=== Begin Enclosure ===
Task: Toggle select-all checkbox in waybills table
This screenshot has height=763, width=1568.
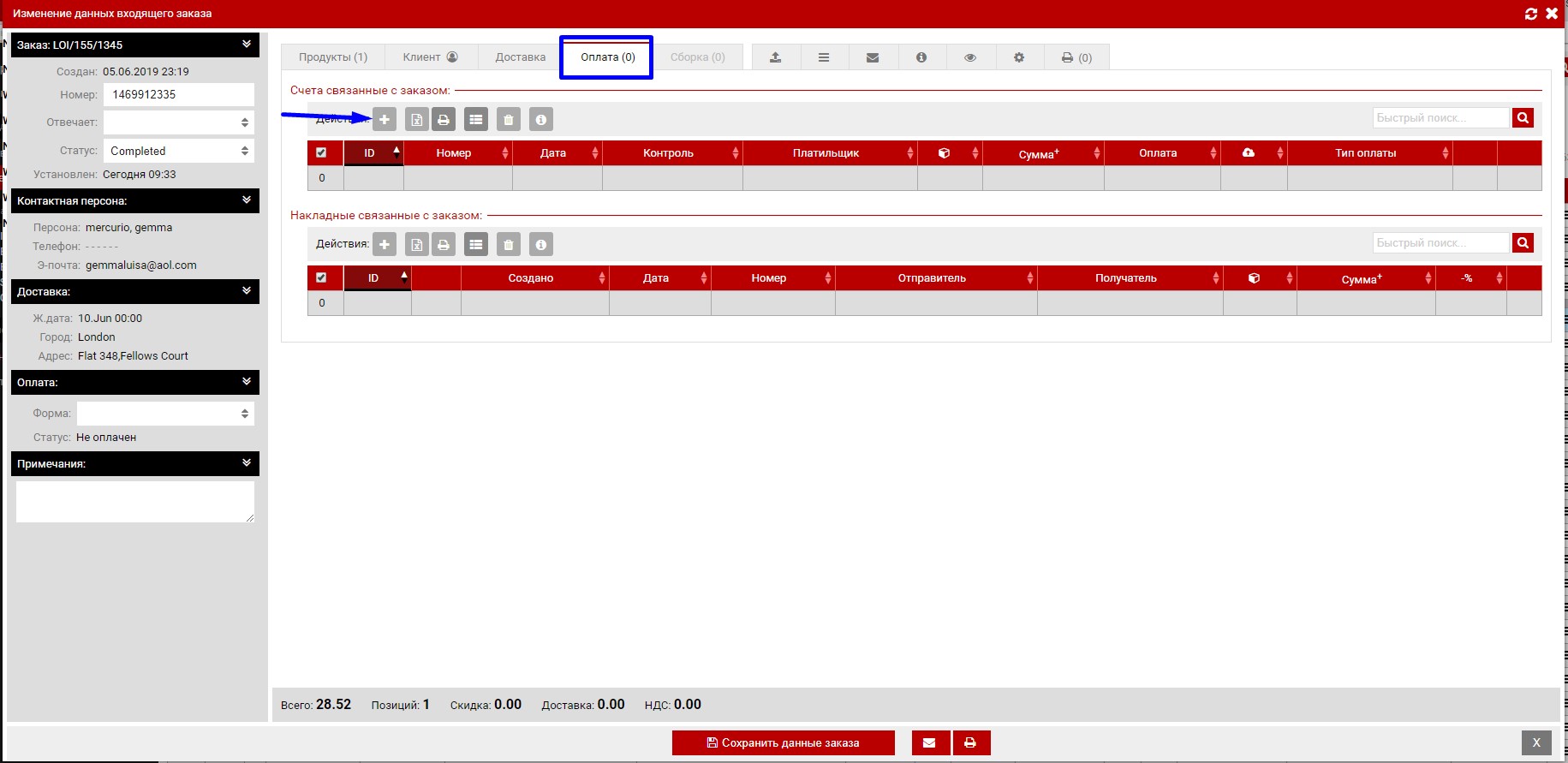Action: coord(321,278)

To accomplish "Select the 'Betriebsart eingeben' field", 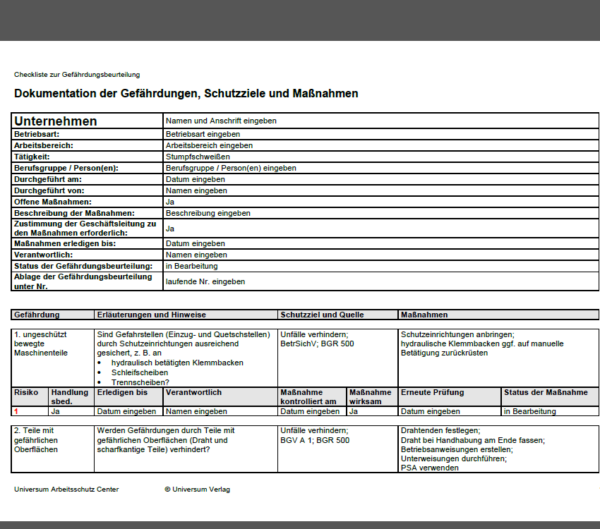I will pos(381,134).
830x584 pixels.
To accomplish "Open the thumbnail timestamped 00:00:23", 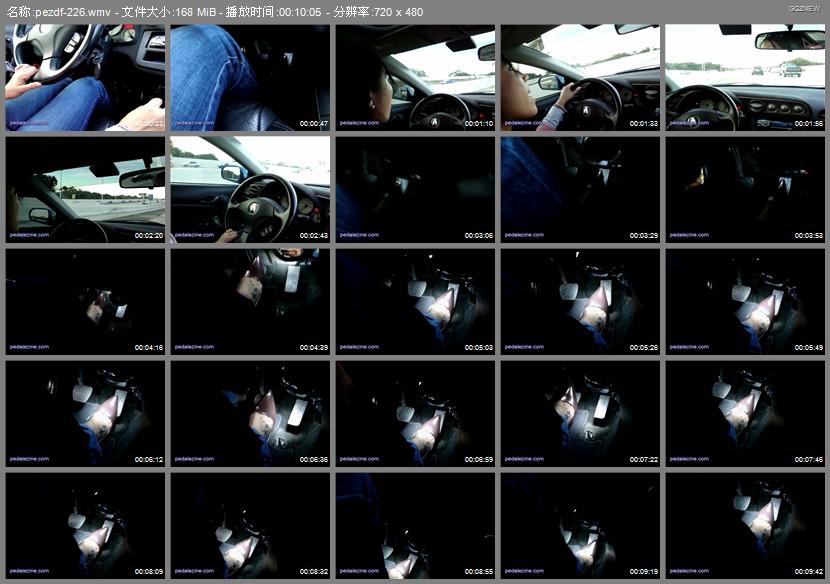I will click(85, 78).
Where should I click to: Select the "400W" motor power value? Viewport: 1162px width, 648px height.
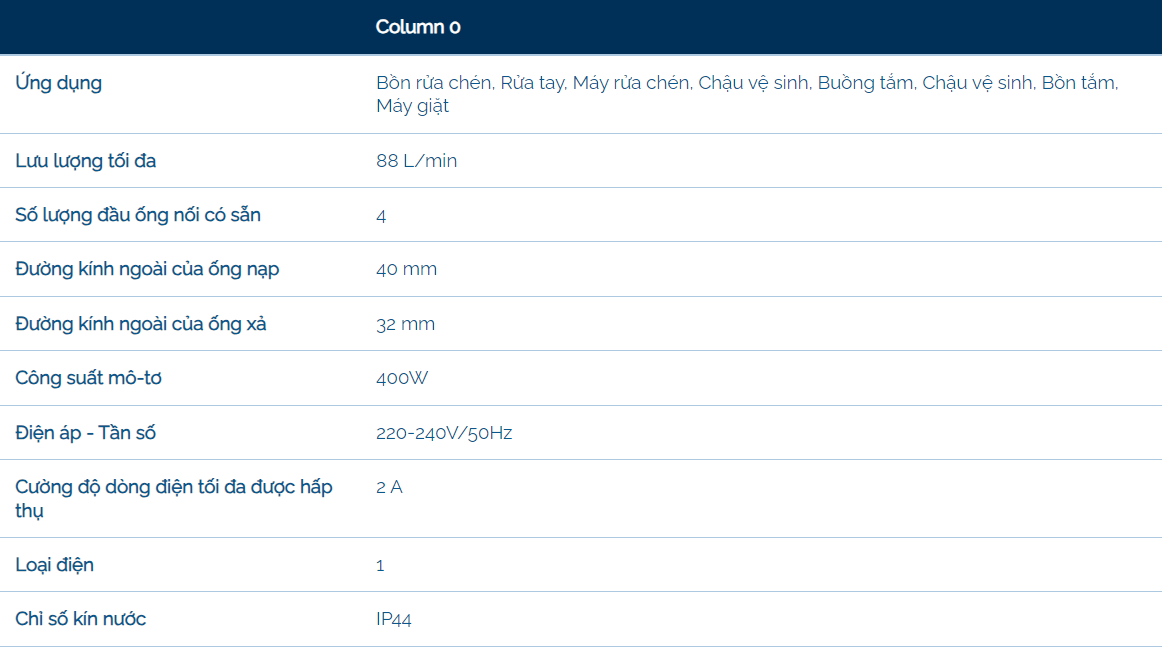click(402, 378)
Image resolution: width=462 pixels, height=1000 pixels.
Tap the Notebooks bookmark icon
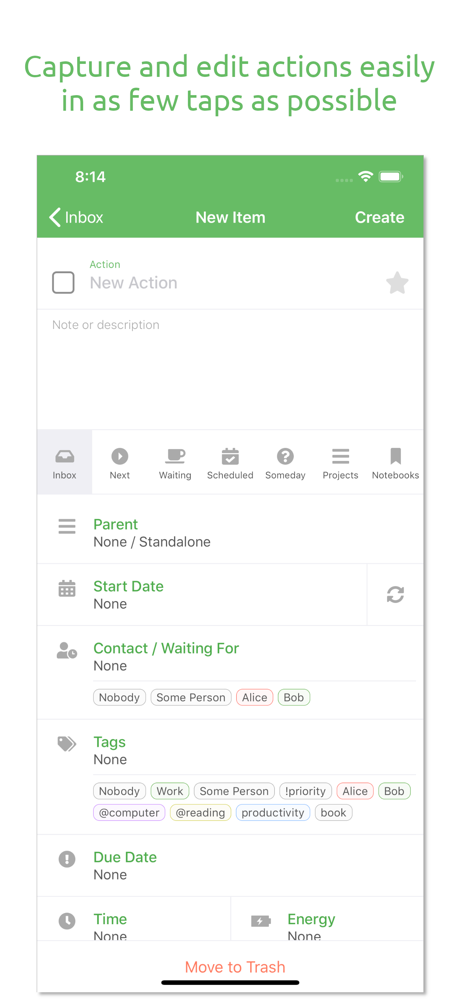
=== End Enclosure ===
Task to carry out:
Copy each line holding "pixels" from the material above.

Output below:
830x584 pixels.
Image resolution: width=462 pixels, height=1000 pixels.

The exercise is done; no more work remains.